Cached SSL certificates can cause this error. To fix it, clear the SSL state from your browser.

In Windows, you can clear the SSL state to erase cached SSL certificates. To do this, open Windows, navigate to the Control Panel, choose Network and Internet, select Internet Properties, and then go to the Content tab. Lastly, select the Clear SSL State button:

Clear Browser Cache And Cookies

Caches and cookies can be problematic for SSL certificates. To prevent this issue, delete your browser’s cache and cookies before refreshing the website. Caches can conflict with the SSL certificate data.

In Chrome, select the three-dot menu located on the right, then> Delete browsing data, and finally select Browsing history, Cookies and other site data, and Cached images and files, then hit the Delete data button:

Check Date and Time Settings

If you configured your date and time incorrectly, it will block the SSL certificate validation. The solution is to check your system clock is correct.

For Windows users, right-click on the date/time that is displayed on your My taskbar> Adjust date/time > Click on Set time automatically toggle on the button:

If you are using MacOS, find System Preferences > Date & Time and click the Set date and time automatically button.

Disable QUIC Protocol (For Chrome Users)

You may experience SSL errors because QUIC is considered an experimental protocol.

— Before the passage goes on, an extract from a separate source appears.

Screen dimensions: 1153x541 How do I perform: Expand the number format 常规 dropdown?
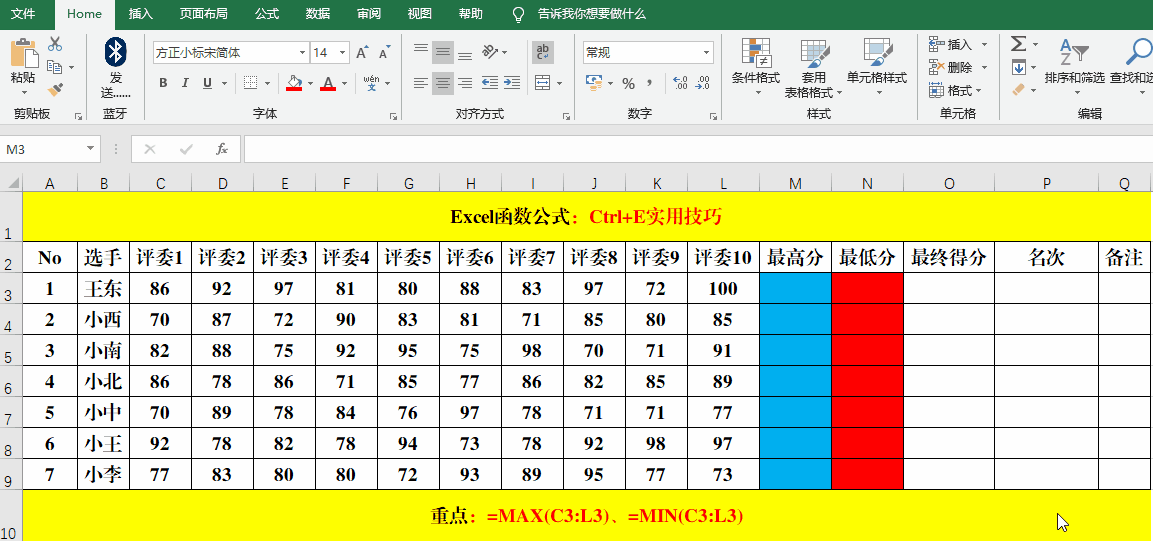[706, 52]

To fix the error, turn QUIC off in Chrome. For this, go to the address bar and type in “chrome://flags/#enable-quic” Then, set it to Disabled. Finally, restart Chrome and relaunch the application:

Try a Different Browser or Device

If it still doesn’t work, the webpage may be corrupted on that specific browser or the network. Try the following:

• Open/Access the webpage using a different browser.
• To fix any hardware problems, access the webpage using another device or another network.

Check Your Antivirus or Firewall Settings

Some SSL connections might be affected by specific antivirus software and firewalls. The solution is to go into your antivirus settings and disable SSL scanning options.

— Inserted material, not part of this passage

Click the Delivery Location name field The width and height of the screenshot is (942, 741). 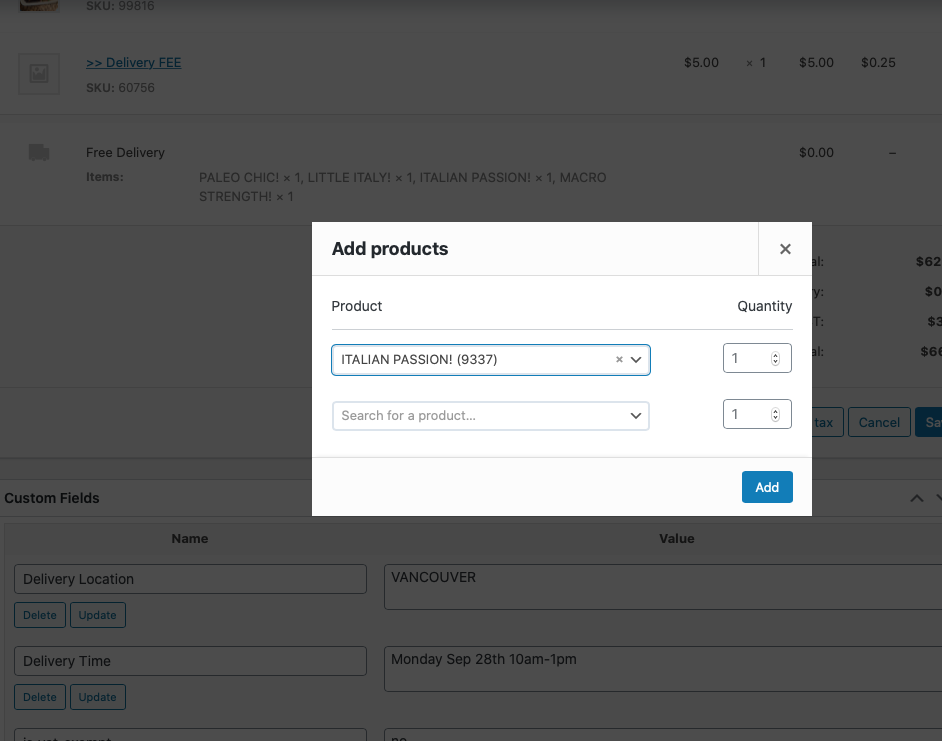tap(190, 579)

For Windows users, here’s how you can temporarily turn off the antivirus and firewall:

Go to Settings > Privacy & Security > Windows Security. Then, select Virus & Threat Protection and hit Manage settings:

Turn off Real-time protection and select Yes to confirm:

Using A VPN

Some SSL errors may result from network constraints. A VPN can solve these issues by hiding the network location and removing the constraints placed on the website.

Bypass the Warning (Not Advisable)

You can access the site by ignoring the warning; however, you do so at your own risk, as it can endanger your data. Ignore the warning only if you’re completely sure the site is safe.

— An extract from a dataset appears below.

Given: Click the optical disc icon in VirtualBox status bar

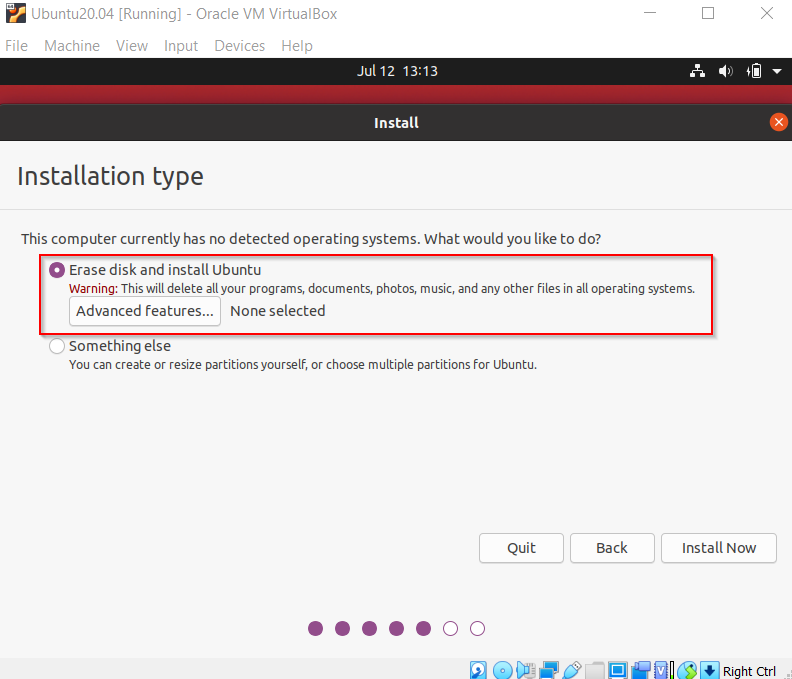Looking at the screenshot, I should pos(503,670).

Website owners and their visitors can resolve the ERR_SSL_VERSION_OR_CIPHER_MISMATCH error using these solutions.

Conclusion

The message “ERR_SSL_VERSION_OR_CIPHER_MISMATCH” will appear for many reasons, including users with out-of-date browsers, servers using the wrong configuration, hardware malfunction, etc. The best way to avoid this error again is to constantly update your browsers, ensure the server accepts new protocols, and issue valid SSL certificates. Using the above solutions allows both end-users and website administrators to fix the issue successfully. If your problems persist even after these solutions, reach out to your hosting service or SSL provider for more help.